Listing

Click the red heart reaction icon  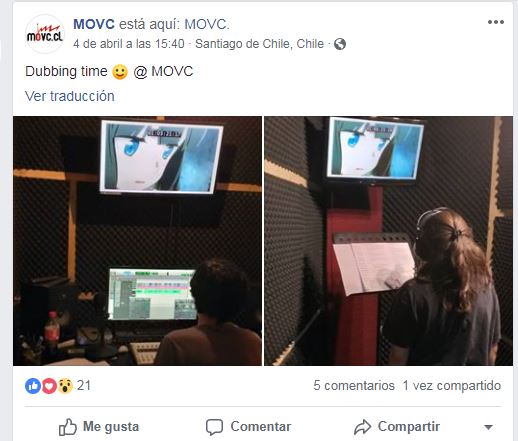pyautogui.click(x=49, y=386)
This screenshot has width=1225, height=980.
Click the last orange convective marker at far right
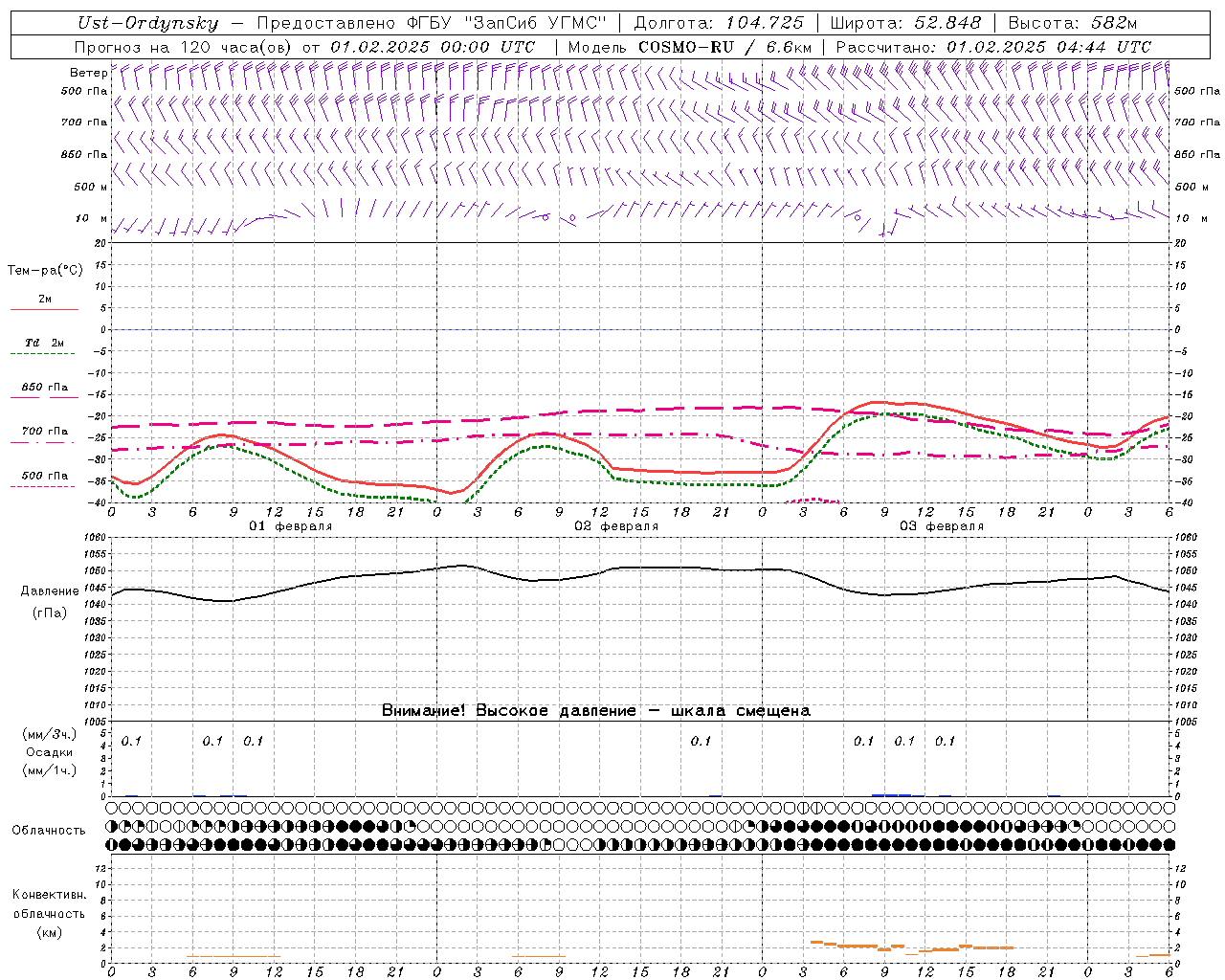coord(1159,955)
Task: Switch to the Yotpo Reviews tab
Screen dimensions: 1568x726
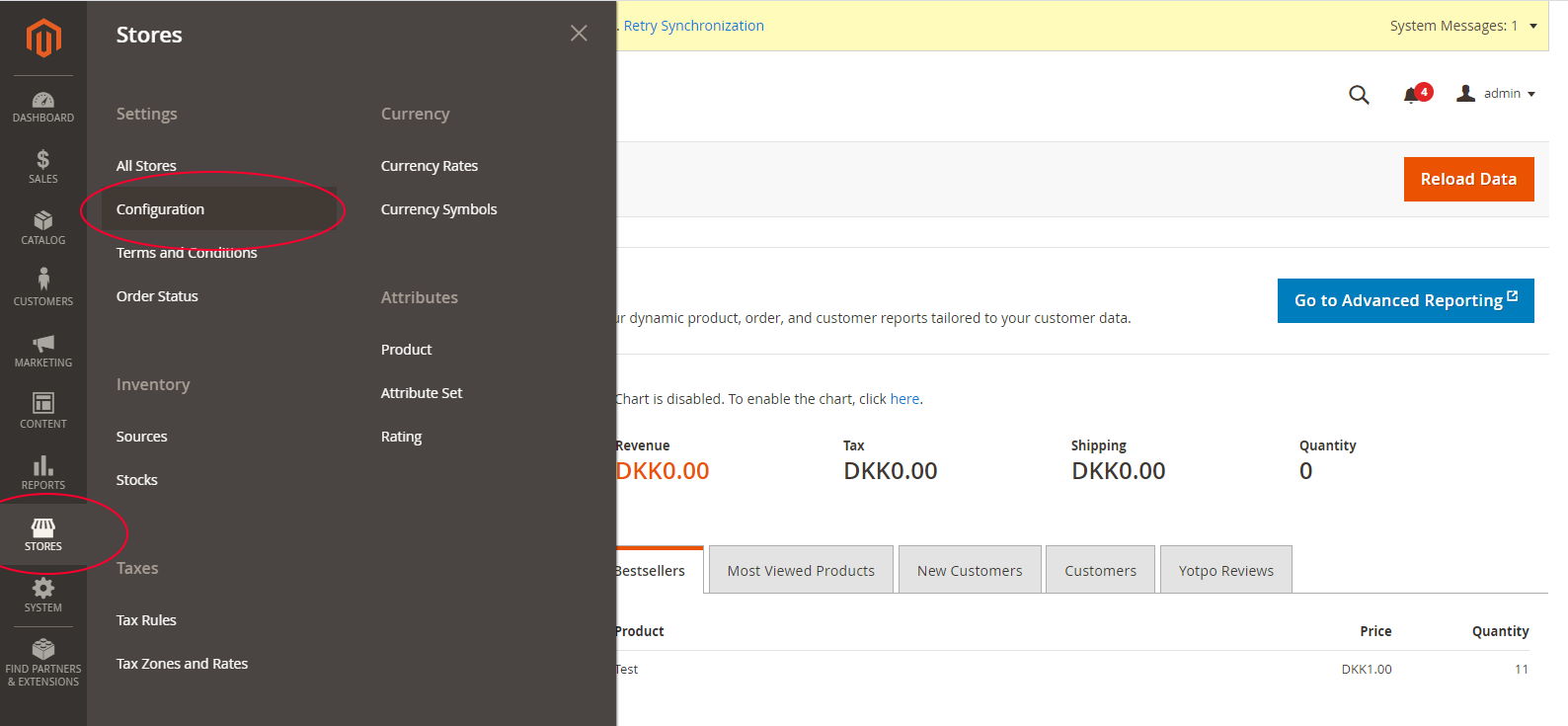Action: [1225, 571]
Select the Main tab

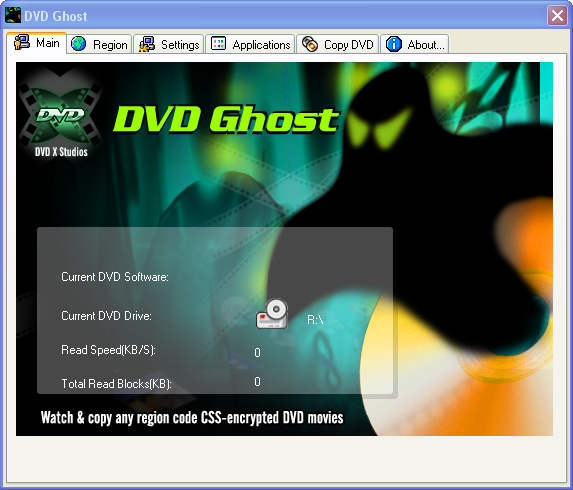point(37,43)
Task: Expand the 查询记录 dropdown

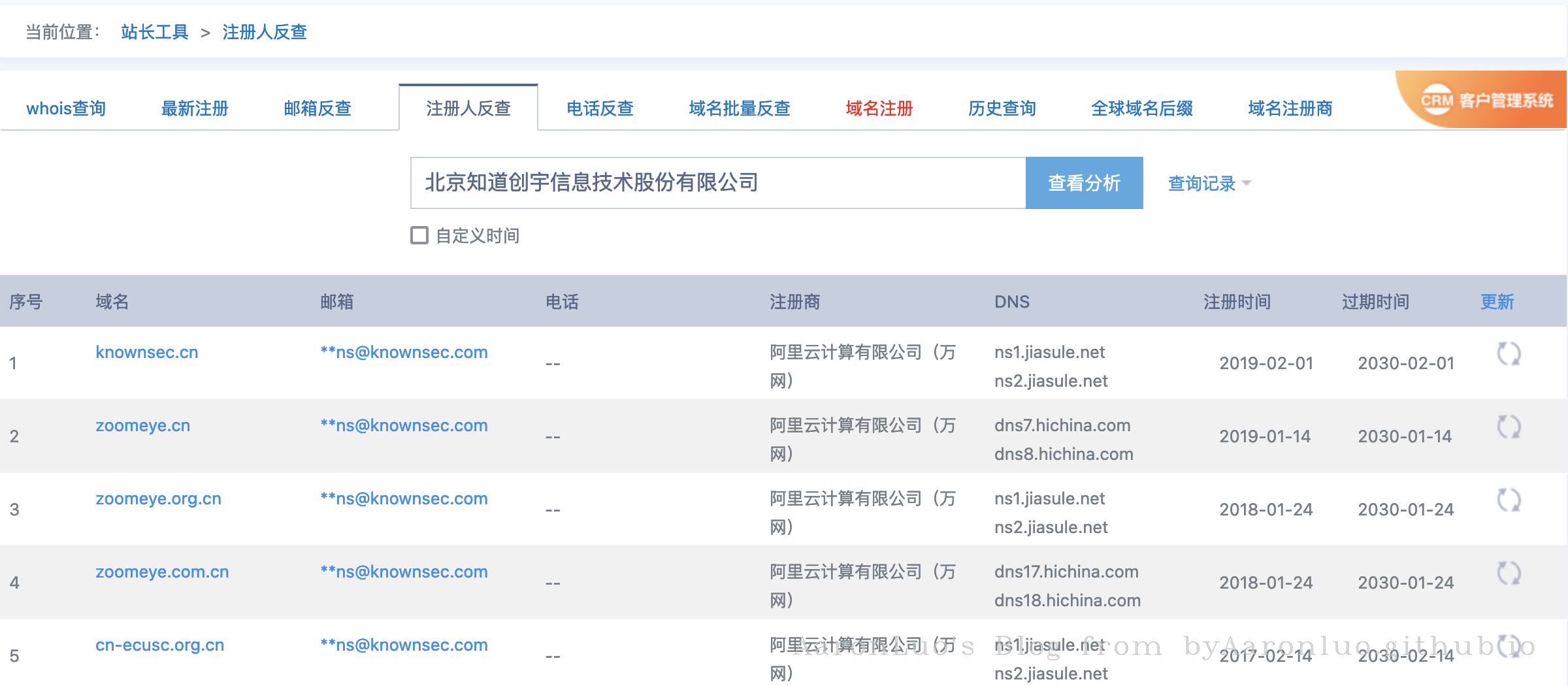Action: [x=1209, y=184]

==

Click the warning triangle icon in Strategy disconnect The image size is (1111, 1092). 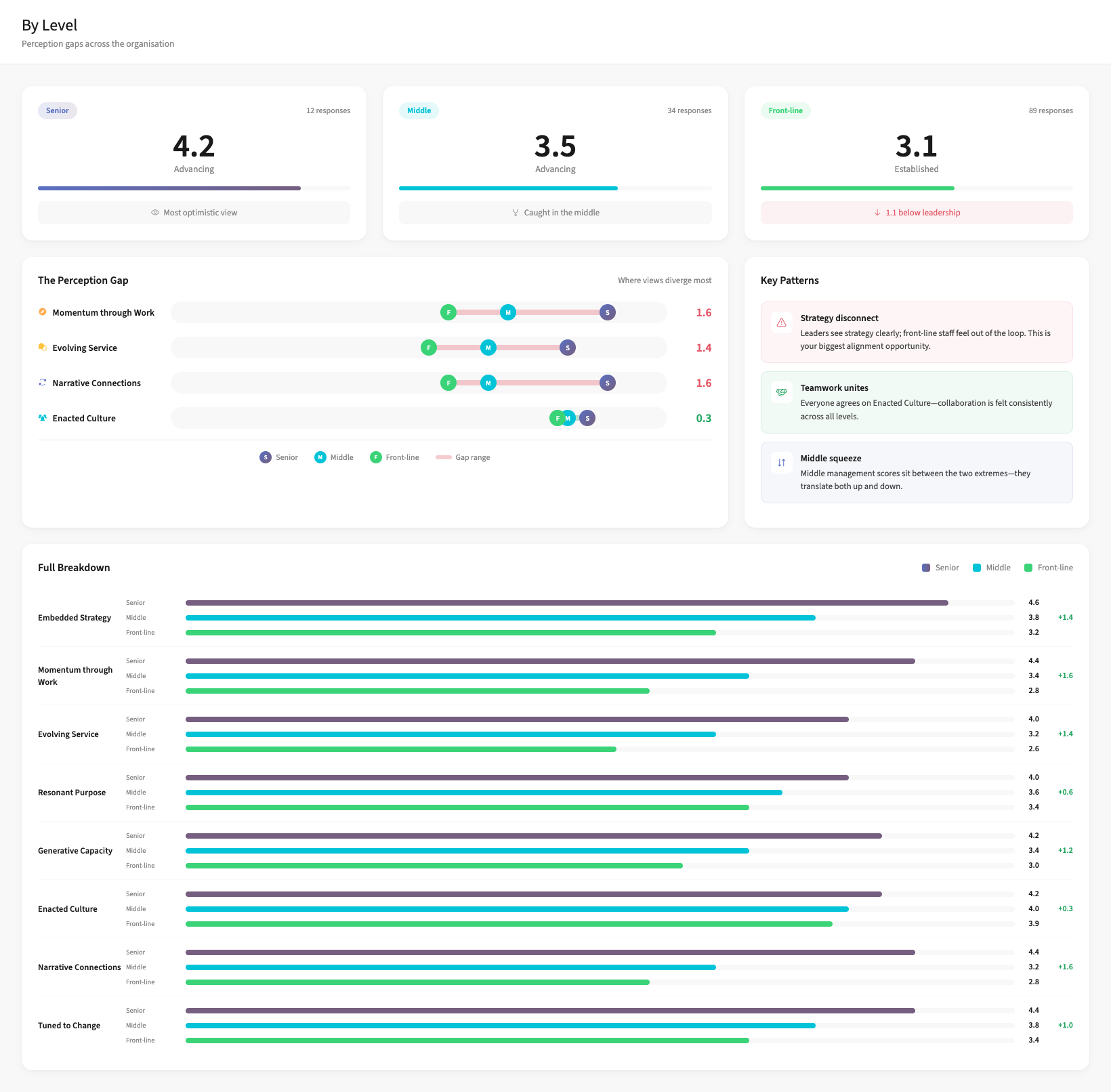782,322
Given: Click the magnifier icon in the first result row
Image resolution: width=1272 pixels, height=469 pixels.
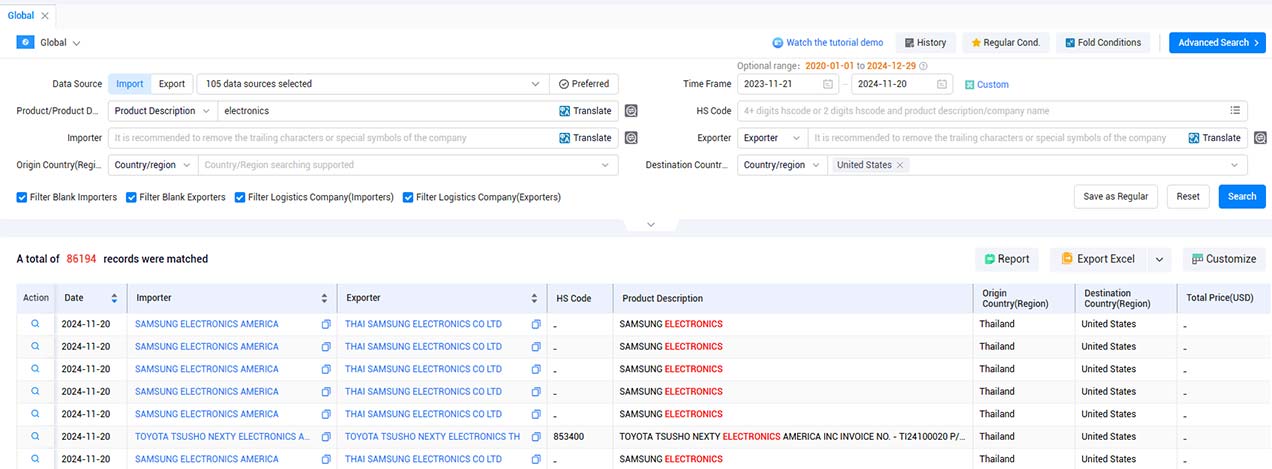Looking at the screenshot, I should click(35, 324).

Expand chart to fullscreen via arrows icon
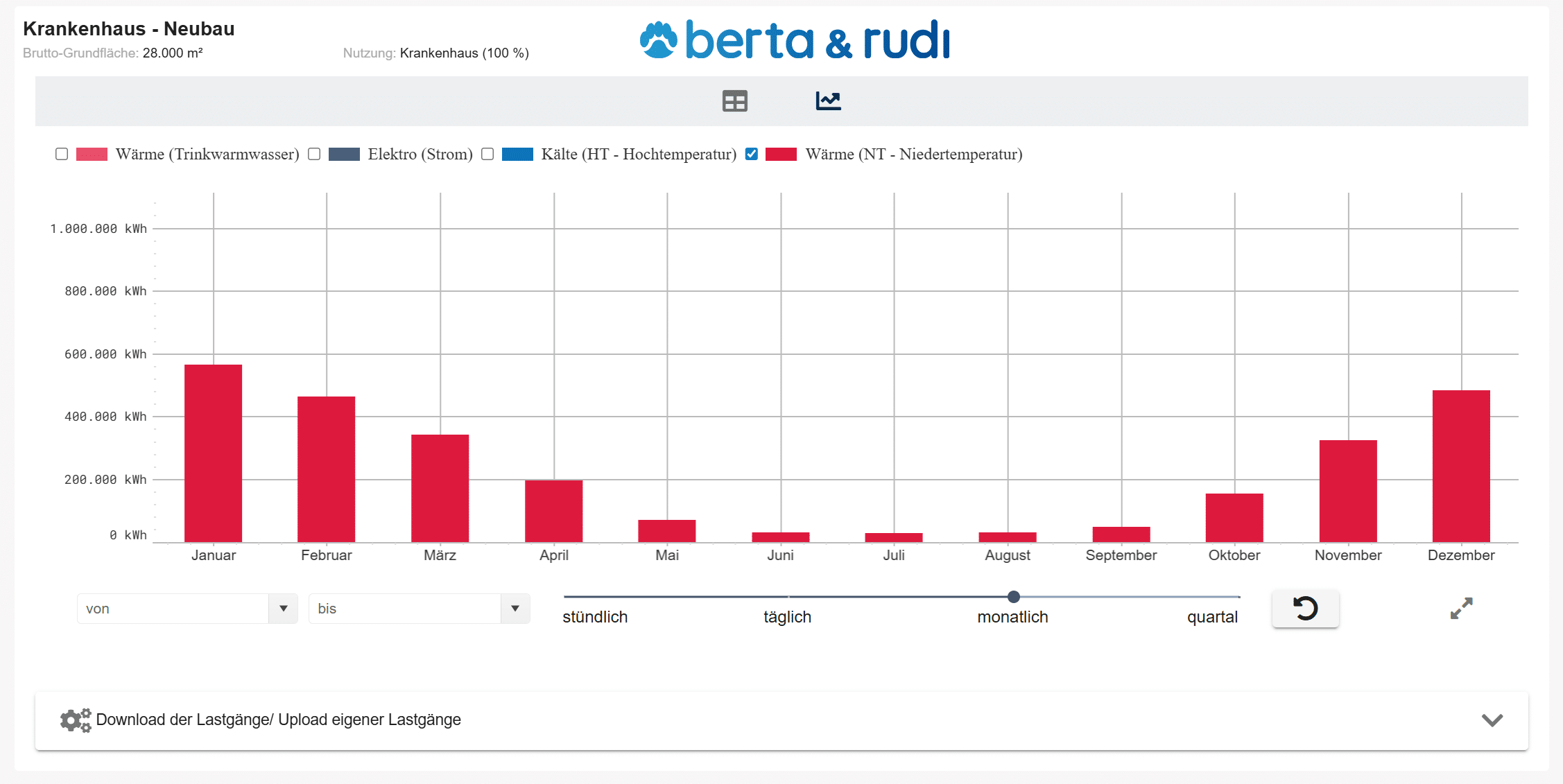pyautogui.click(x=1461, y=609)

Problem requirements
Retype the part of the entries that opens with the line containing "Select the Main tab" and closes with the line containing "Action: [x=1209, y=184]", both included, and leave out the pictures.

Written answer
Select the Main tab

point(37,43)
Task: Expand the 查询记录 dropdown

Action: [x=1209, y=184]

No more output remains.